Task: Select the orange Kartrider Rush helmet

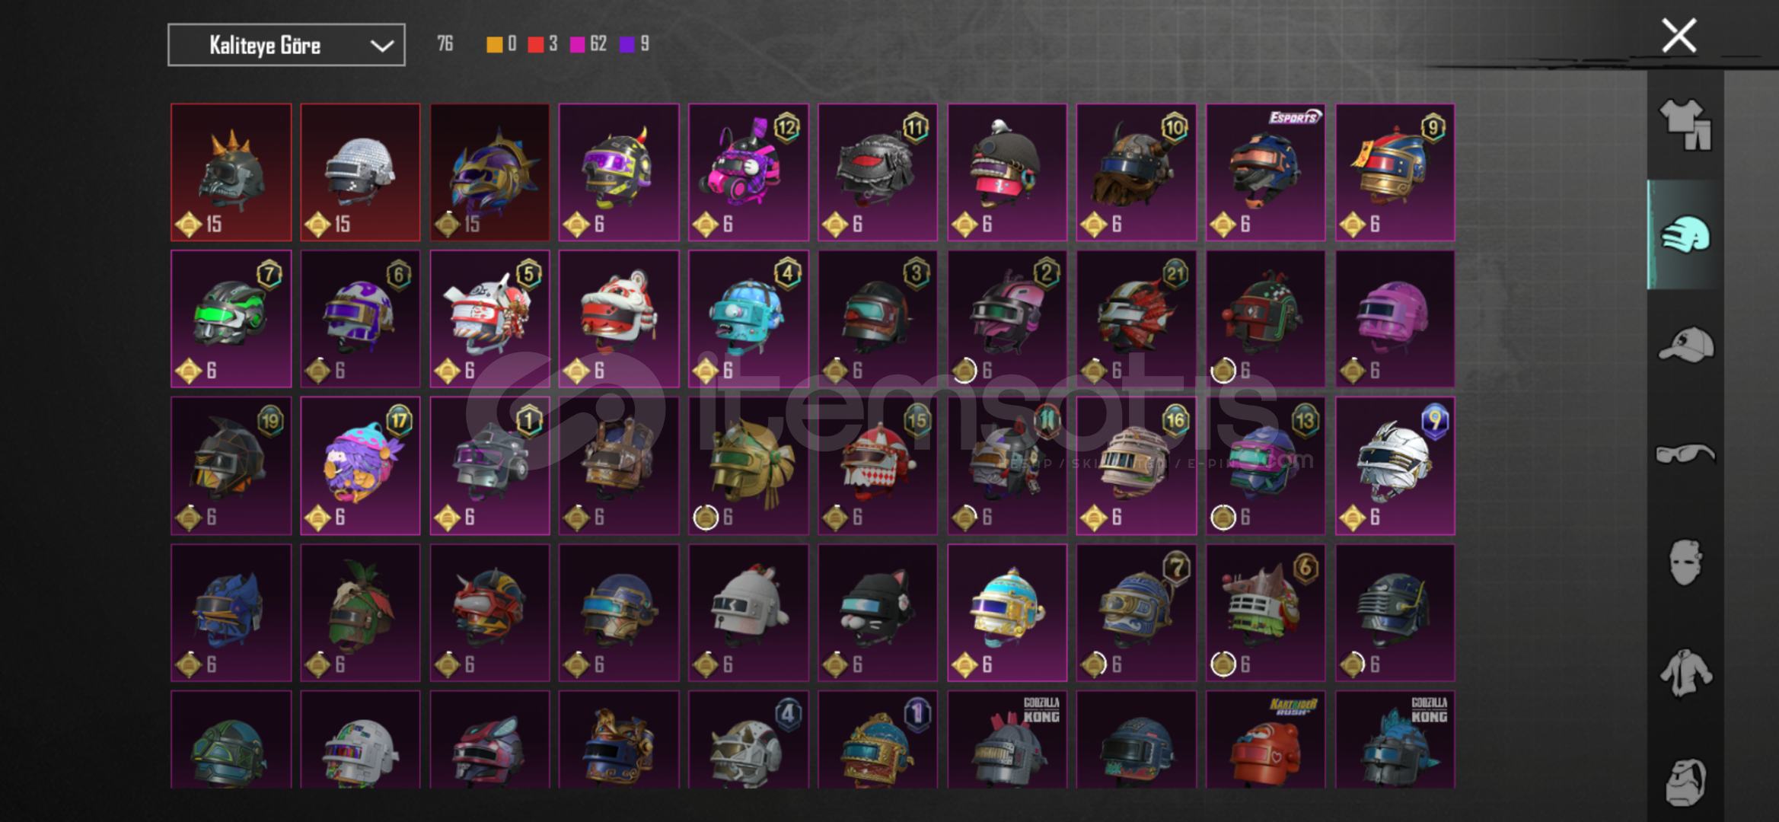Action: tap(1265, 740)
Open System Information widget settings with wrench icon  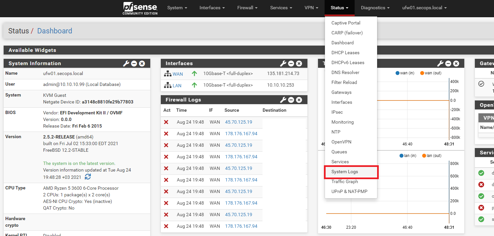126,63
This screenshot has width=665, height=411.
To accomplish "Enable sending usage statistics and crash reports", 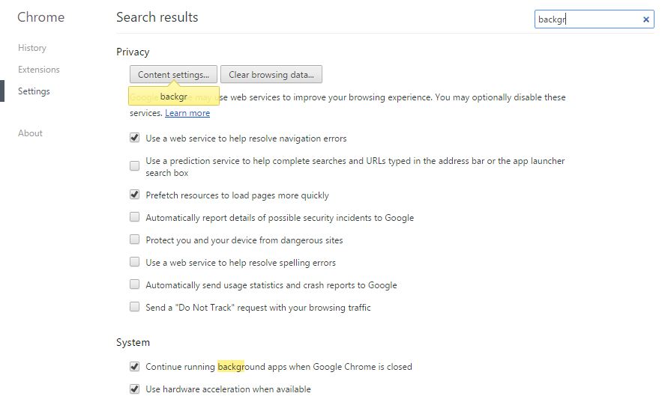I will tap(135, 284).
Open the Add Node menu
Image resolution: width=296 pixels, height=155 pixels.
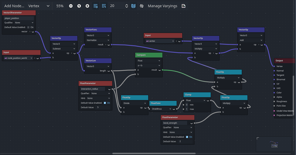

◇ ◇ ◇ ◇ ◇

ABOUT THIS TASK
Look above for every line with the word "width" and copy it.

OUTPUT FOR THIS TASK
This screenshot has width=665, height=411.
Image resolution: width=296 pixels, height=155 pixels.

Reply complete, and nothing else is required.